• _Do this_
Please replace "password" with "username" in the records starting with the line that contains "899x518 pixels. How" and going on through the line that contains "tap(881, 293)". Return only those lines, with everything else unchanged.

——

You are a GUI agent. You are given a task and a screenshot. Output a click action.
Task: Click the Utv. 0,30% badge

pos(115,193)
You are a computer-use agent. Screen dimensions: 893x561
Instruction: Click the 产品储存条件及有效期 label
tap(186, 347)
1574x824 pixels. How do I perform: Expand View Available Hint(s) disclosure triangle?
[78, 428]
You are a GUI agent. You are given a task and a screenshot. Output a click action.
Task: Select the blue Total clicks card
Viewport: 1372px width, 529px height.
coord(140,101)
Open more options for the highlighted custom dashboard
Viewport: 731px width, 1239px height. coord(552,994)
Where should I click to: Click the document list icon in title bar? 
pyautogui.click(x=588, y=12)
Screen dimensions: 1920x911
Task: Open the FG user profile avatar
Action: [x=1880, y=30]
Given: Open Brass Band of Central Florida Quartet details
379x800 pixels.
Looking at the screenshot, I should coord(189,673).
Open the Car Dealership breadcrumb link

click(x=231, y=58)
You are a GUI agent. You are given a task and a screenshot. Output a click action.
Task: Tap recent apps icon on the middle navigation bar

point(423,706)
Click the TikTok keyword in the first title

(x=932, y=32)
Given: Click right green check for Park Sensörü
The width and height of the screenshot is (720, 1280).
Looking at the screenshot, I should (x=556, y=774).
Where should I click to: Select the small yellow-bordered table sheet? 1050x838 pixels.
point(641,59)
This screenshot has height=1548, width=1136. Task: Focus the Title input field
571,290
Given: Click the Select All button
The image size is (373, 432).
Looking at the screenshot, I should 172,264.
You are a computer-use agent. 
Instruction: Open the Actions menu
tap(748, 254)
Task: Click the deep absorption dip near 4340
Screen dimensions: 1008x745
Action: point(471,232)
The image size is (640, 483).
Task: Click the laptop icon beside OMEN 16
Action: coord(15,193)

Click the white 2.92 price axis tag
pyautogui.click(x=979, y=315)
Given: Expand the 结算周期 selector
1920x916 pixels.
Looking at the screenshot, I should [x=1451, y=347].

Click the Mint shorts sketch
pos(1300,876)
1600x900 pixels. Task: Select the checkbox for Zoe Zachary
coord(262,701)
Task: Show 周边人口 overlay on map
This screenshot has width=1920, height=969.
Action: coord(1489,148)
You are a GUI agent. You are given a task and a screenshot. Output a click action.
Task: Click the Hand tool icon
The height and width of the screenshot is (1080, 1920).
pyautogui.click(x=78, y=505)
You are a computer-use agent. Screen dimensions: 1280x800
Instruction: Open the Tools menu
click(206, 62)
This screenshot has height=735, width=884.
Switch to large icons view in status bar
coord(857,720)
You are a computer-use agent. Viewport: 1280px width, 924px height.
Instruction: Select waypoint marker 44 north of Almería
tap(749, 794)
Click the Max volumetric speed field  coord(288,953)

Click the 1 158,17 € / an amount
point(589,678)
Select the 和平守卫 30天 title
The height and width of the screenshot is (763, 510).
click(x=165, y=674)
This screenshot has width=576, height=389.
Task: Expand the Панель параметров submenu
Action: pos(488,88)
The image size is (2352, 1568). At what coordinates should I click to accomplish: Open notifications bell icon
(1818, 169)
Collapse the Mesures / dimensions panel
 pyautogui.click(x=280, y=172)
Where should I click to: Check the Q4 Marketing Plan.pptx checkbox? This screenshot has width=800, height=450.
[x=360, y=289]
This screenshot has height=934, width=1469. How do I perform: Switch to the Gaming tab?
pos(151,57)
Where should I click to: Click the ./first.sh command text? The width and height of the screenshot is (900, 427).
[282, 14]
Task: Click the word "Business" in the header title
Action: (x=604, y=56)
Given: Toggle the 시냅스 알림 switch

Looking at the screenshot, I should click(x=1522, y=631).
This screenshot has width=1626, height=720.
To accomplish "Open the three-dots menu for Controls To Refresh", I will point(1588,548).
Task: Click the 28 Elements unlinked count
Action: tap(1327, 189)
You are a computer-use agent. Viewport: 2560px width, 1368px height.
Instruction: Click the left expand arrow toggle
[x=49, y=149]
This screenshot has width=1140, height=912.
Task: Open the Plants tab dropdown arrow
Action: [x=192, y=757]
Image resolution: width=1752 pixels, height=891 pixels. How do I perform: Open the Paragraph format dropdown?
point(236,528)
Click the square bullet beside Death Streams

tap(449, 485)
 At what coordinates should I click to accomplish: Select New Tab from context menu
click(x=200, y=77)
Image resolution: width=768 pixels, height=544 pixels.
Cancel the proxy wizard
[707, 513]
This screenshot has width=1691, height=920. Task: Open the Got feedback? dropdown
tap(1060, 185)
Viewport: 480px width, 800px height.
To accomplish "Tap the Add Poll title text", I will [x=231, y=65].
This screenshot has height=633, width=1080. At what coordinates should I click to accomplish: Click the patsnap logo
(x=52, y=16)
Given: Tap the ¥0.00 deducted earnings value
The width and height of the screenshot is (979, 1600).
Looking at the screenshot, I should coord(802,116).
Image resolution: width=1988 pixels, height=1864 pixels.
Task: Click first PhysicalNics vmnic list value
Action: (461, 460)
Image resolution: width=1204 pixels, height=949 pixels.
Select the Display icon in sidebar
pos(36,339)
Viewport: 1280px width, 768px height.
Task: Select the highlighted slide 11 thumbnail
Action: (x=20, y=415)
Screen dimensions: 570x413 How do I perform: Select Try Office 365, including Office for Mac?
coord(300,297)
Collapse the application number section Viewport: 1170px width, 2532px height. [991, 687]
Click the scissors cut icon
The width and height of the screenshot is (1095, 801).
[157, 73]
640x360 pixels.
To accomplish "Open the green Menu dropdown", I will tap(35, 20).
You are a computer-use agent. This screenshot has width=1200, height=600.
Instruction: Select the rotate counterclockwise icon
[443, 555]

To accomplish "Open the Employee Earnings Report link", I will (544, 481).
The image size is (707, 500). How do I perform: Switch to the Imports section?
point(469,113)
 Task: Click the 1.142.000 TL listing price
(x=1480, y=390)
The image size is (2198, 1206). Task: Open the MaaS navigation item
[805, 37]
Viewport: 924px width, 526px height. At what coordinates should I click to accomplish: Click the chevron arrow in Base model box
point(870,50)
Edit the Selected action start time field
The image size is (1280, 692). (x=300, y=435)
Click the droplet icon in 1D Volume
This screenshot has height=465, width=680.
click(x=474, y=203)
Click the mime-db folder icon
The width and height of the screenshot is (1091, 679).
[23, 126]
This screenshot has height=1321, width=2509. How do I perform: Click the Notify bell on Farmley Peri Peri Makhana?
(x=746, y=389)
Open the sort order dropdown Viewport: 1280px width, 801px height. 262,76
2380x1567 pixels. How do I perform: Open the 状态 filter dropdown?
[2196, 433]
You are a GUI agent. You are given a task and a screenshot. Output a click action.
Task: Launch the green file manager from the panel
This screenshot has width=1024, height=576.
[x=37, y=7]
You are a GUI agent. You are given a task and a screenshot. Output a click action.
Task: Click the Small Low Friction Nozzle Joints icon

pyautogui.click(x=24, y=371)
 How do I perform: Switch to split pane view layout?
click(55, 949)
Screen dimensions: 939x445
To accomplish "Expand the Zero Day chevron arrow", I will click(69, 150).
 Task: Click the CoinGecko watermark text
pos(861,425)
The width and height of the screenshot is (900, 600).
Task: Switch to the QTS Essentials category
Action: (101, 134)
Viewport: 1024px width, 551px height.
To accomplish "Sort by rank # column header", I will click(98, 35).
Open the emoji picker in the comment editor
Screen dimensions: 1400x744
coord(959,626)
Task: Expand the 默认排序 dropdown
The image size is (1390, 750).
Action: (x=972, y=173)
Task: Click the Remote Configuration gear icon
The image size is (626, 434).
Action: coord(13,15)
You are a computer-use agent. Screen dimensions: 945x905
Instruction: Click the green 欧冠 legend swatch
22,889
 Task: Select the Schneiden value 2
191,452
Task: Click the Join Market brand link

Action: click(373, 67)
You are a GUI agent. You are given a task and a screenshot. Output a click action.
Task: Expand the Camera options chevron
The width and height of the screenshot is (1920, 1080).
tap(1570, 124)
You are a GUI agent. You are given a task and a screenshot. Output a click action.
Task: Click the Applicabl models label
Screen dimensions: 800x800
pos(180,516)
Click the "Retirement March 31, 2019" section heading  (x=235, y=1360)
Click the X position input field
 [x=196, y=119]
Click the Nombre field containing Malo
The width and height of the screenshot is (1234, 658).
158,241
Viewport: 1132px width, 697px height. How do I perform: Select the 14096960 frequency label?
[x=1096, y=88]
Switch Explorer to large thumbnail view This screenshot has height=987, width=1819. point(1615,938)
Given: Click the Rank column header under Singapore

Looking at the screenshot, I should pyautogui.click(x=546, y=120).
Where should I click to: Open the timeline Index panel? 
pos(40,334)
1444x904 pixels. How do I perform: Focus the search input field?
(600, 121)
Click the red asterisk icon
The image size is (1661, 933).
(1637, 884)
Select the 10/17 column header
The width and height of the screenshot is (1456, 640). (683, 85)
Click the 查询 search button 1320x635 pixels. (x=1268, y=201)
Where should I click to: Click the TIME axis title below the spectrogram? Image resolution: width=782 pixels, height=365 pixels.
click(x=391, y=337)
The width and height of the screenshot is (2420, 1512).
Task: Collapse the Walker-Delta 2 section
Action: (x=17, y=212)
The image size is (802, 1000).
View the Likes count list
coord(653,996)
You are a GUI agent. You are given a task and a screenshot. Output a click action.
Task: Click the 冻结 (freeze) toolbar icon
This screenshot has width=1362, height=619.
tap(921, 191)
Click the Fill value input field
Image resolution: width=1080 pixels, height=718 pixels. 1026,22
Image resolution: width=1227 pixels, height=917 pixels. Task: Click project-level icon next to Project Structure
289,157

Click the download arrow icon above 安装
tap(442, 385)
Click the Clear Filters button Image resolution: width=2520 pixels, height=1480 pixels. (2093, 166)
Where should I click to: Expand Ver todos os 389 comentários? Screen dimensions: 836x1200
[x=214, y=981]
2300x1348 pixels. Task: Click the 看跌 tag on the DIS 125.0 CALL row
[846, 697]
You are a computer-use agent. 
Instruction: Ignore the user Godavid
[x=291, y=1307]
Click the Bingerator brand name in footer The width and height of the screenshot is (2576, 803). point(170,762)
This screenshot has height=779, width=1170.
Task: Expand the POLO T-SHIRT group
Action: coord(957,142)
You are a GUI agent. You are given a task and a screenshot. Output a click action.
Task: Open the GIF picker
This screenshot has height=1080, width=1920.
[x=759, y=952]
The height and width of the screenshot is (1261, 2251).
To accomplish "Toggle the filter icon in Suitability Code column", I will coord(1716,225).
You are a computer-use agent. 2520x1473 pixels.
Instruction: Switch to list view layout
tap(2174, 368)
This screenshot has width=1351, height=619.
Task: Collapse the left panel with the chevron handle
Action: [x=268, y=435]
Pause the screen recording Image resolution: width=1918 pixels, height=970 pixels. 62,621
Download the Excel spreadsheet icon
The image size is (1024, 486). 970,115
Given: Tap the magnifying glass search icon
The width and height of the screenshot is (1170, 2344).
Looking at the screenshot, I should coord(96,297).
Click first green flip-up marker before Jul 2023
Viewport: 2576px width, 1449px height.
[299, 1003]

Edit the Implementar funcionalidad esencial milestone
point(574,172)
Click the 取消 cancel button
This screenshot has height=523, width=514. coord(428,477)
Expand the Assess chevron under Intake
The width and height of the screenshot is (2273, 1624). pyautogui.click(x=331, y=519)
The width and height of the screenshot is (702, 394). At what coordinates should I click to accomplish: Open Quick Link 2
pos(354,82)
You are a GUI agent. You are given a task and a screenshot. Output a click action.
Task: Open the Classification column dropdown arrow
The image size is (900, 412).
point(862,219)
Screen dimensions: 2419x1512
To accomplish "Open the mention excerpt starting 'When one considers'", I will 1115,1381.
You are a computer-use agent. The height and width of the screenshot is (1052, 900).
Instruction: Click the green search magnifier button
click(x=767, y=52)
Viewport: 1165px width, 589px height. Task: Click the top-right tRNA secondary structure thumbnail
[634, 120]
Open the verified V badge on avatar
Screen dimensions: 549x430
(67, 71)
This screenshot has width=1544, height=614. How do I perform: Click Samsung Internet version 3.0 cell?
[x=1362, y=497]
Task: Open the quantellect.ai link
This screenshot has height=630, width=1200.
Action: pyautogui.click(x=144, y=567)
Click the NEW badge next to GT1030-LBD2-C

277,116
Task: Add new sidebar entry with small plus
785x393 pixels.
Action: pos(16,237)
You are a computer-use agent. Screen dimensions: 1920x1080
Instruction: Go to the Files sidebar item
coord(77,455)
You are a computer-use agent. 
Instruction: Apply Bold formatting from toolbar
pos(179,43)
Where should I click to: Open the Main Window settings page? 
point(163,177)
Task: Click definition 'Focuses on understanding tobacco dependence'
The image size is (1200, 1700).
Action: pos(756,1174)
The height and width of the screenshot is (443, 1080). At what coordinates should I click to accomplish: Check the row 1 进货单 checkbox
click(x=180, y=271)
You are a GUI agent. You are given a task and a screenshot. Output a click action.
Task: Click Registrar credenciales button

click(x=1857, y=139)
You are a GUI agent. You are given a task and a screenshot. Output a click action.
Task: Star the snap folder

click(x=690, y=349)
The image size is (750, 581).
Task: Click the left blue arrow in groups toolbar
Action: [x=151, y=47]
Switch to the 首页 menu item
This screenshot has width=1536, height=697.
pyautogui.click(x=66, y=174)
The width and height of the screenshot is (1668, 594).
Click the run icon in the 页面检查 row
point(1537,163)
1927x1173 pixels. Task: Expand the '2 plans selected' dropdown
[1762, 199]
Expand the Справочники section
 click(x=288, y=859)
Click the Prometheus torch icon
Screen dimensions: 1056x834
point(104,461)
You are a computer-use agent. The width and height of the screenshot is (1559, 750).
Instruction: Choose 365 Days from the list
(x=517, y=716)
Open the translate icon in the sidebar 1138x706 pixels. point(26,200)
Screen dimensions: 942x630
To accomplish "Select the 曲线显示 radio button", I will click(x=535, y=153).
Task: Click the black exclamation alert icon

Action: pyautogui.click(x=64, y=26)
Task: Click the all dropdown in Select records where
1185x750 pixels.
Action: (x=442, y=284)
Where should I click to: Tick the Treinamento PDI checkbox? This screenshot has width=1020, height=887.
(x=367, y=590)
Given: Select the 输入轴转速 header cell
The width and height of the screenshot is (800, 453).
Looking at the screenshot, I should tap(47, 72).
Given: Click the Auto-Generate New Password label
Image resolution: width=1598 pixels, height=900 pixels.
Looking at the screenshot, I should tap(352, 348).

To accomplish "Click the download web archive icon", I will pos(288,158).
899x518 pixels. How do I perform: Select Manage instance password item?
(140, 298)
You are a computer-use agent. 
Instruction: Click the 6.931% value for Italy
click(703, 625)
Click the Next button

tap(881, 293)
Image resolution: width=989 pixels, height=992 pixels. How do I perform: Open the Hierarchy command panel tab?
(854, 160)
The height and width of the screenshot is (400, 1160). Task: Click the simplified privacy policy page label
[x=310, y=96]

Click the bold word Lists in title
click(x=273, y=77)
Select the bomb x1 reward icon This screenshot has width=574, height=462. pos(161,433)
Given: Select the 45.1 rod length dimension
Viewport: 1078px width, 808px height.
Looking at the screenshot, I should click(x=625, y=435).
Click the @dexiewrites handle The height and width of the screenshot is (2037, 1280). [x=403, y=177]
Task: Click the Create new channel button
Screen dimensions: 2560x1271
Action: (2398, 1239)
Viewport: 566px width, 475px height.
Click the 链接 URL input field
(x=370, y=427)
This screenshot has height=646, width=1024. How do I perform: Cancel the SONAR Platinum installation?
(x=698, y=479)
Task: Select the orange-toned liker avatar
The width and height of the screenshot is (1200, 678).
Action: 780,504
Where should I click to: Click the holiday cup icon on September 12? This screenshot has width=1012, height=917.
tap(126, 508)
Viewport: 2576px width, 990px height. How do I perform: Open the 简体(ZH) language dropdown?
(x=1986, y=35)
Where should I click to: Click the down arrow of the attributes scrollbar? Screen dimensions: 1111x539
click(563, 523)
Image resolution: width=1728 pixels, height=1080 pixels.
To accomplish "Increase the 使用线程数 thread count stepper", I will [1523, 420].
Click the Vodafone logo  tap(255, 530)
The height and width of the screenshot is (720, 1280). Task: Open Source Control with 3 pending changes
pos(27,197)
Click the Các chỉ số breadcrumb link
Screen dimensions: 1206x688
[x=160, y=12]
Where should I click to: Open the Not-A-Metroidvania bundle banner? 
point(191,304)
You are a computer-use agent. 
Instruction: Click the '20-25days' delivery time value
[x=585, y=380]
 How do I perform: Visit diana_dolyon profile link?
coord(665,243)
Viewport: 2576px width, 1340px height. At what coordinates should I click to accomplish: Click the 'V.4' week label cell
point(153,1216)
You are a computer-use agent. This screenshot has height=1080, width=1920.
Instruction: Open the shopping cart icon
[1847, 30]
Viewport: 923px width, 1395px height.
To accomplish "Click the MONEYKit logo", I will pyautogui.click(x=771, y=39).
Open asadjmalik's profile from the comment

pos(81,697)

——

• _Exercise answer_
899x518 pixels. How do I perform: Select Manage instance username item?
(140, 298)
You are a computer-use agent. 
Instruction: Click the 6.931% value for Italy
click(703, 625)
Click the Next button

tap(881, 293)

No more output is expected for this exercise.